━━━ Data supplied

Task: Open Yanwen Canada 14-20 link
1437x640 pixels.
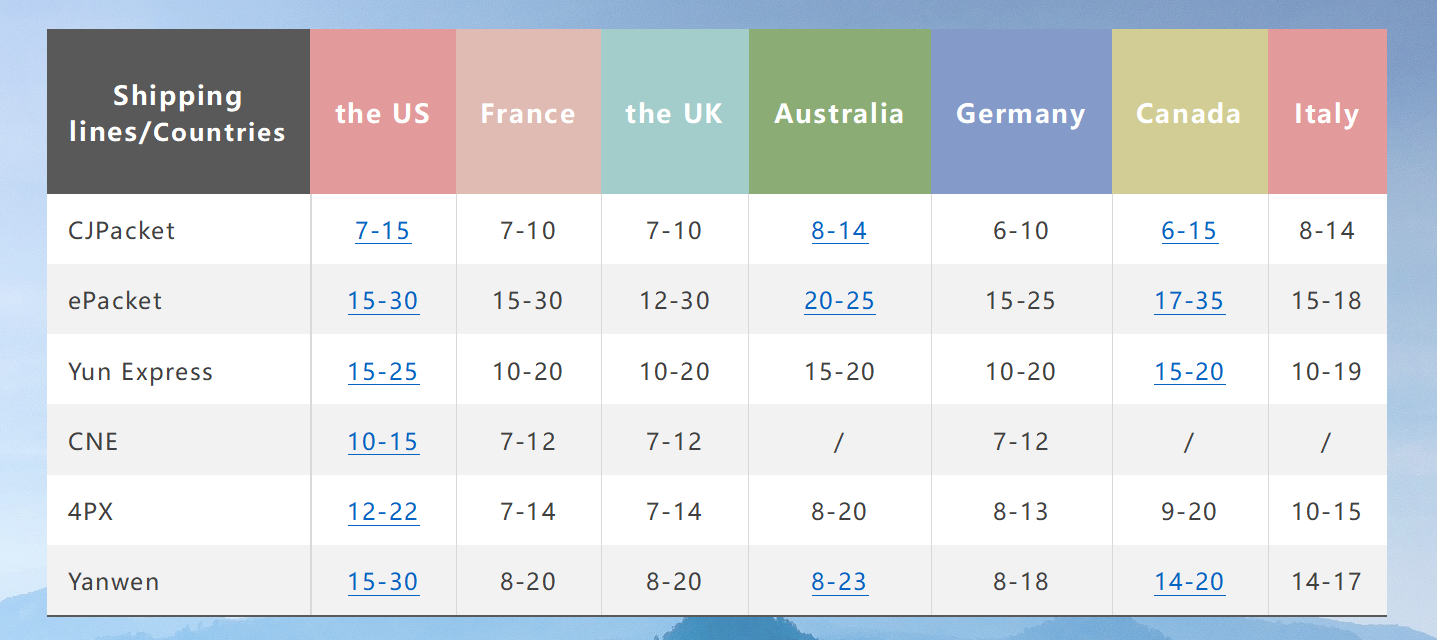Action: click(x=1189, y=582)
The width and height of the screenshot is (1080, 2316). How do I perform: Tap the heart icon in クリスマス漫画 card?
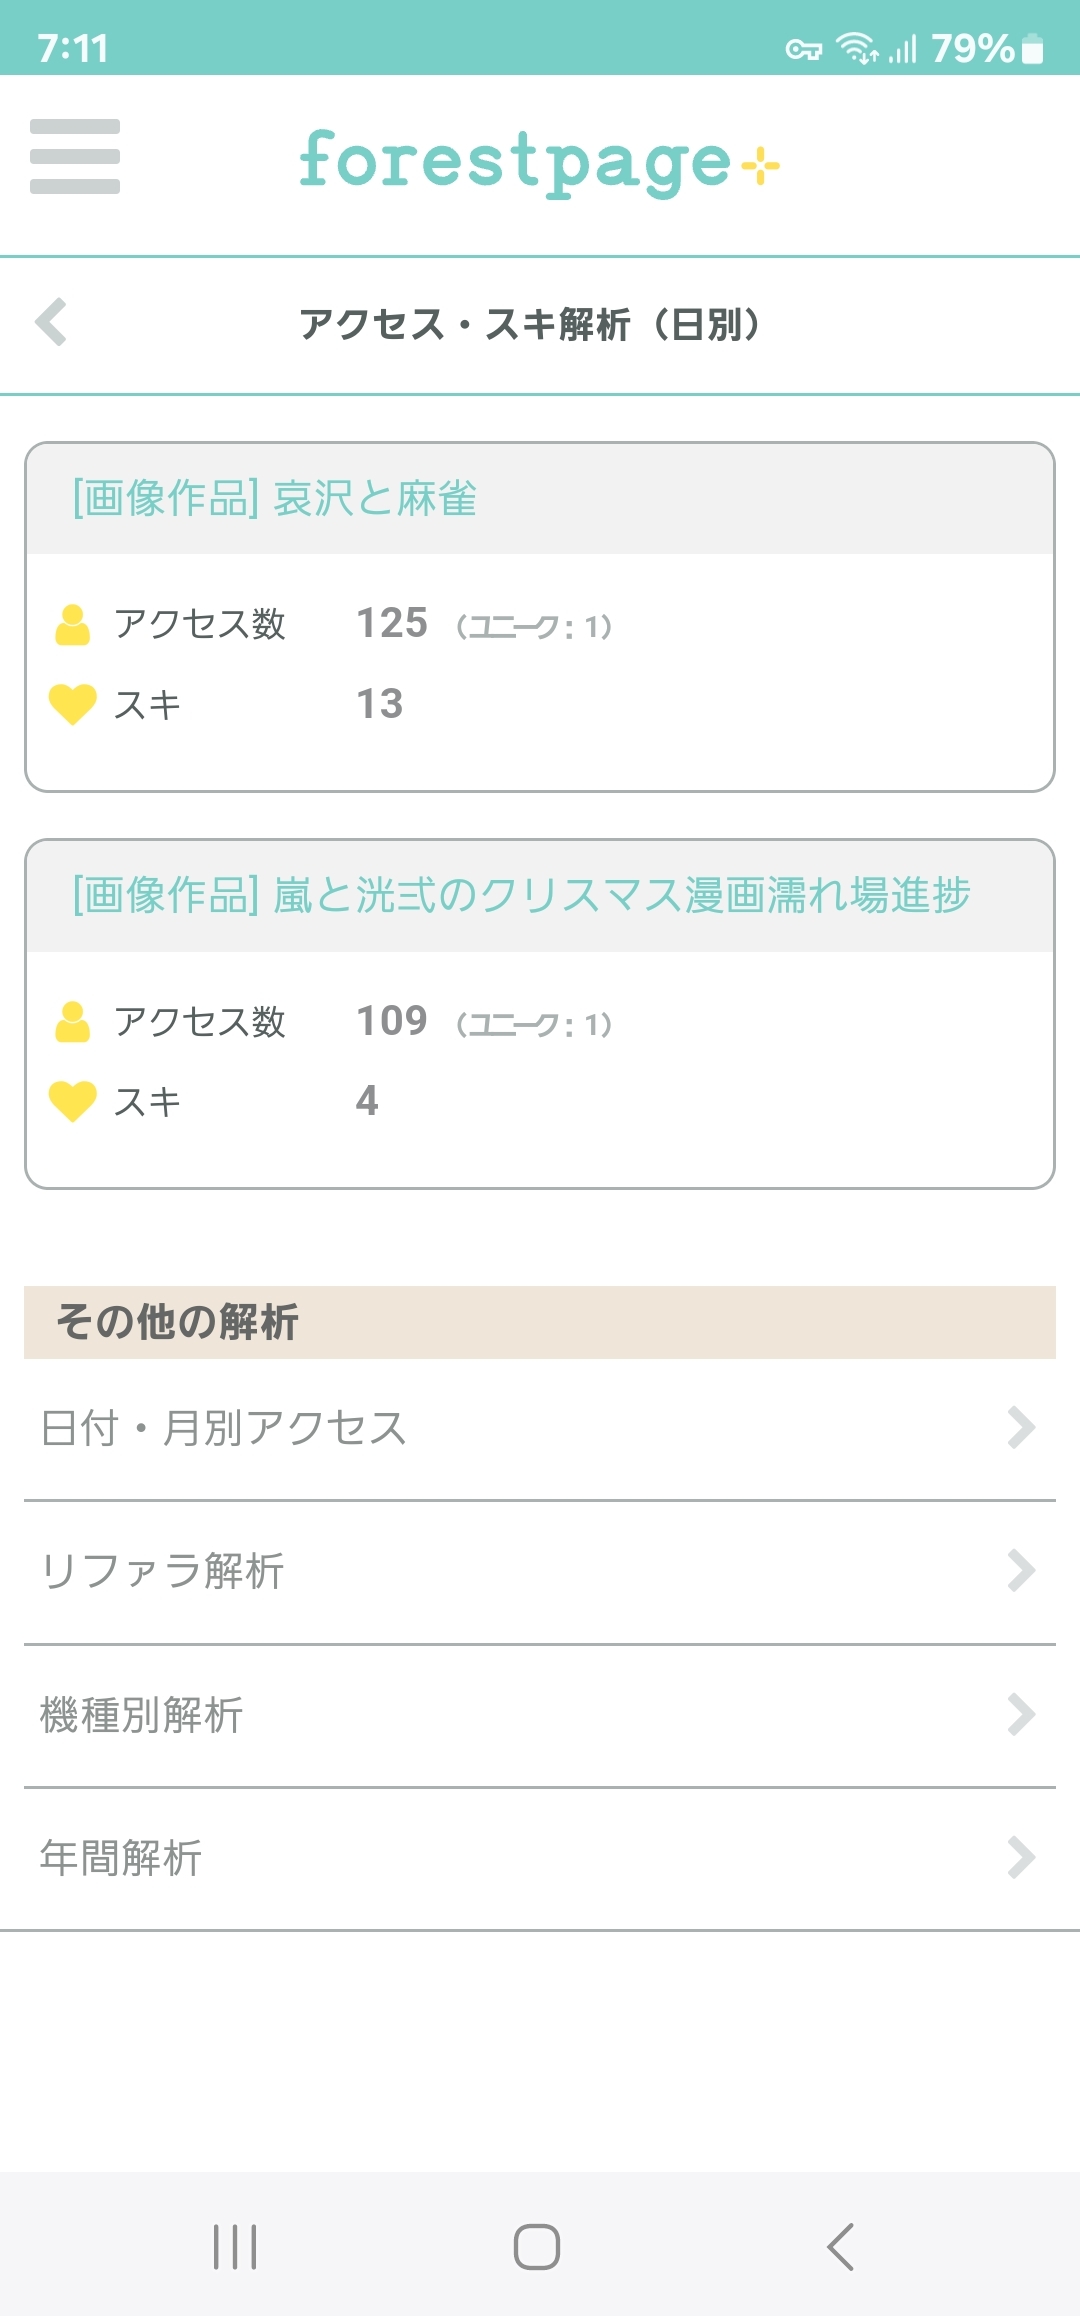(x=72, y=1101)
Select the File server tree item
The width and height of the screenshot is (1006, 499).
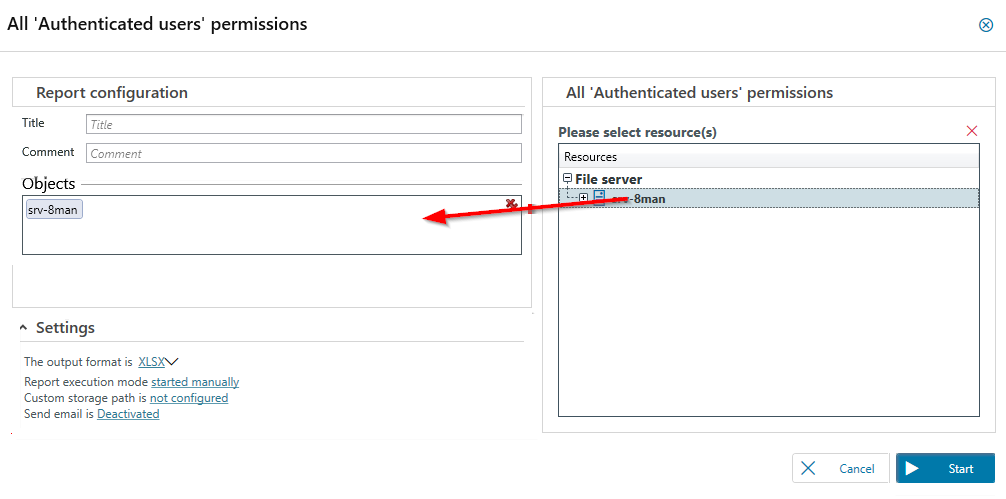608,180

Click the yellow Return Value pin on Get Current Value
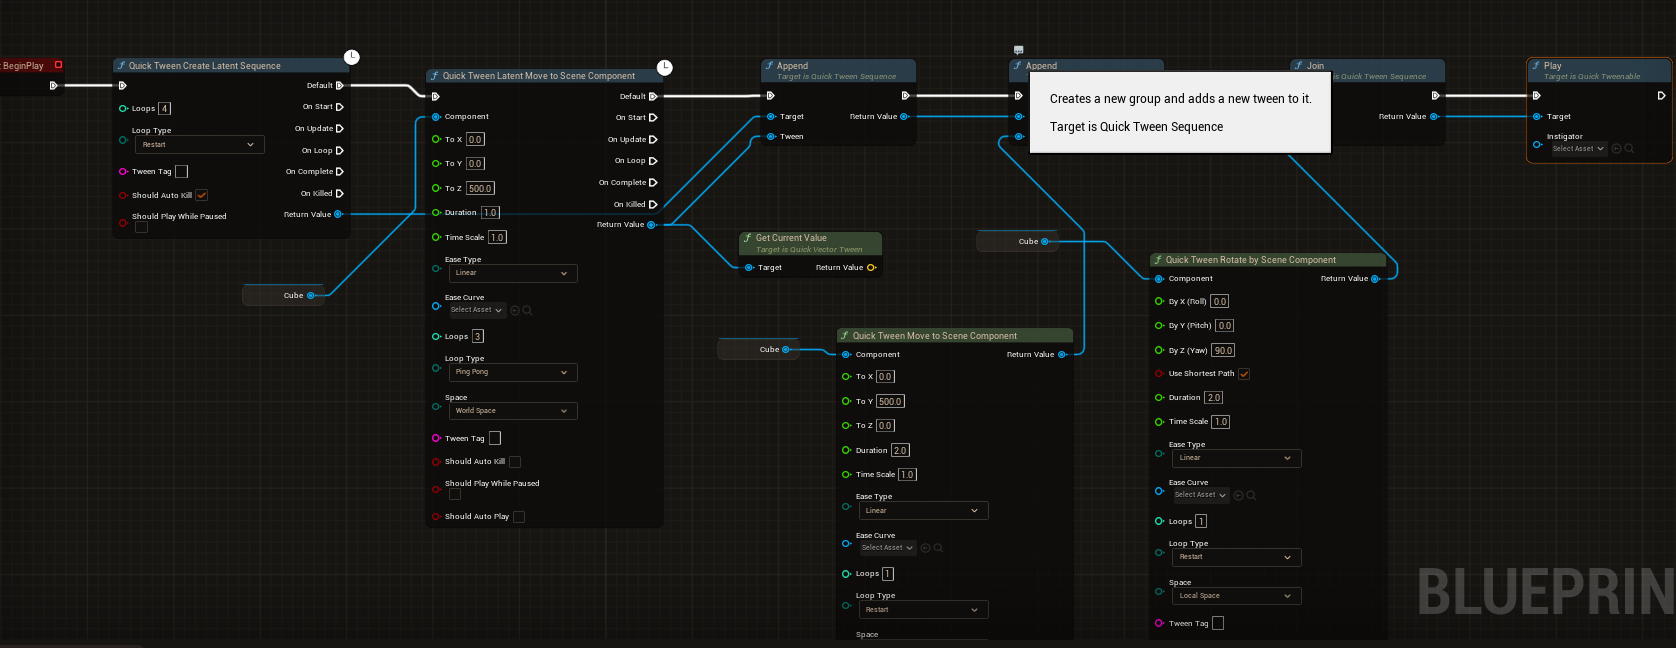(871, 268)
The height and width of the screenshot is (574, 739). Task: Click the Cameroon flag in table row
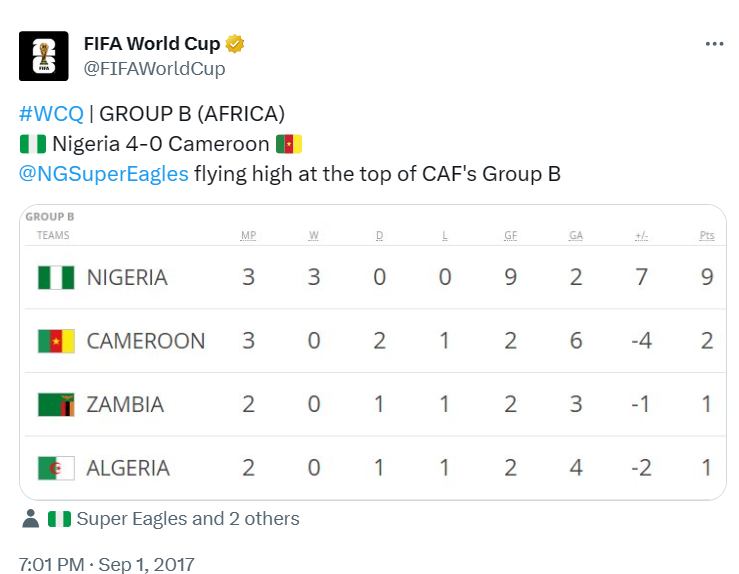56,341
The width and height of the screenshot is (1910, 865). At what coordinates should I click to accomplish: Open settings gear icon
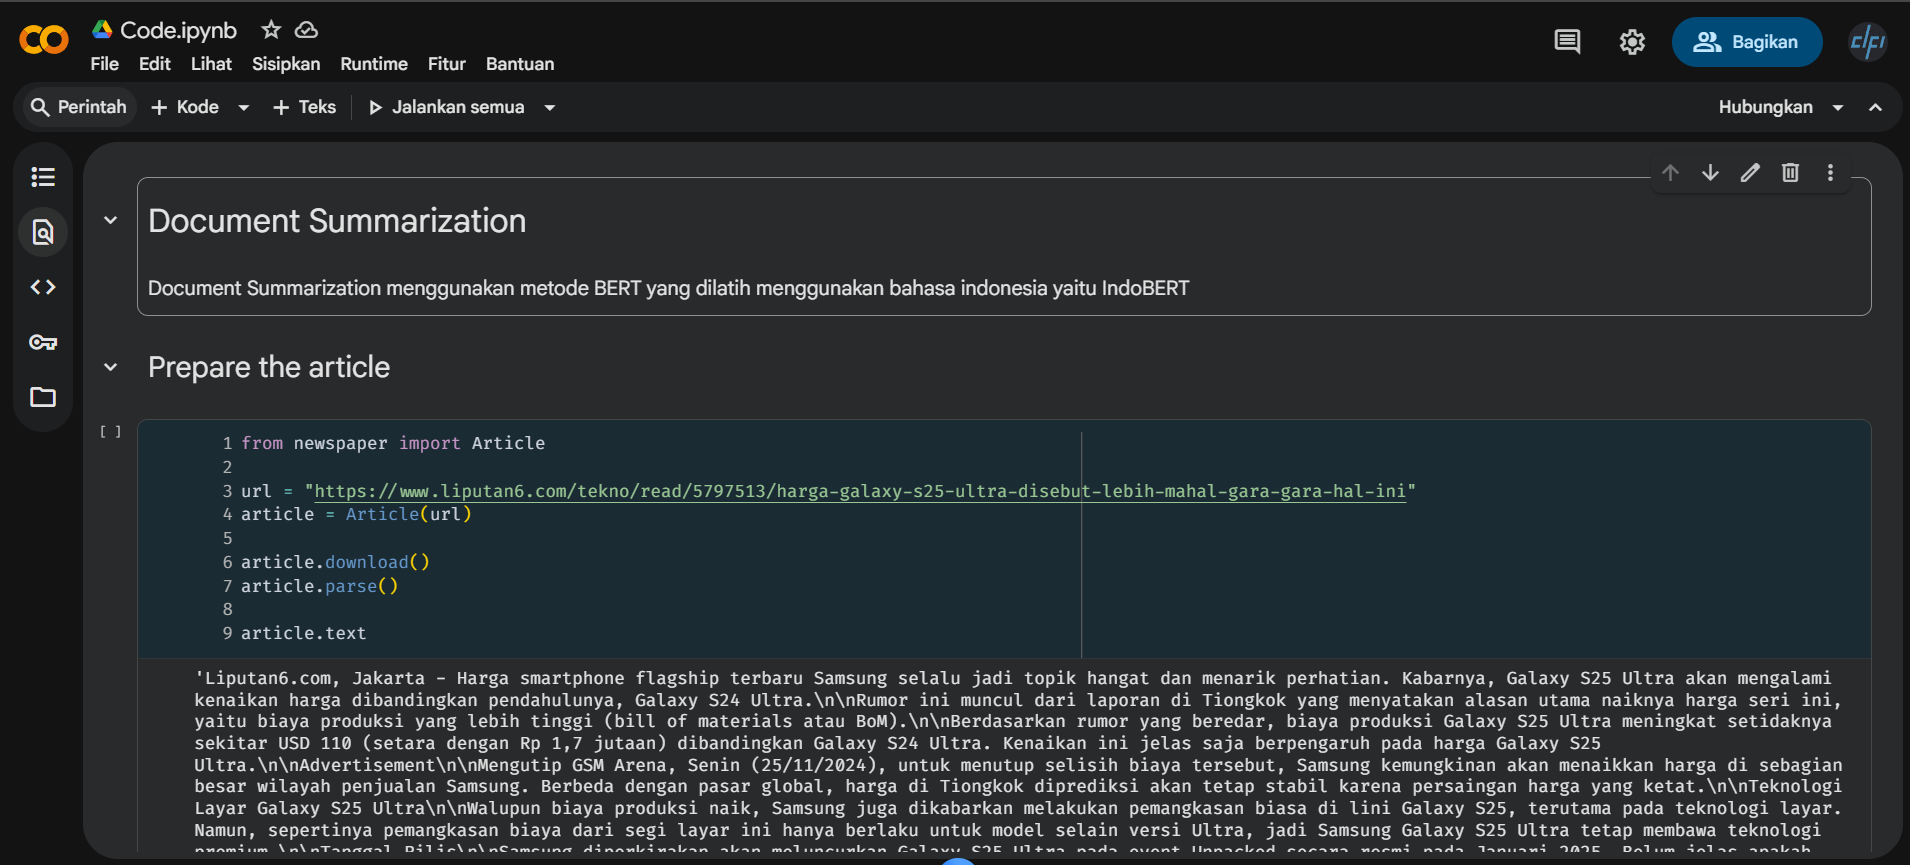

━━━━━━

**What the exercise asks**
The lines to return run from the line containing "The width and height of the screenshot is (1006, 499)." through the last line of the records. Give them exactly, omitting pictures.

**Task output**
The width and height of the screenshot is (1006, 499).
608,180

Click the yellow Return Value pin on Get Current Value
(871, 268)
The height and width of the screenshot is (574, 739). Task: Click the Cameroon flag in table row
56,341
The width and height of the screenshot is (1910, 865). At what coordinates should I click to accomplish: Open settings gear icon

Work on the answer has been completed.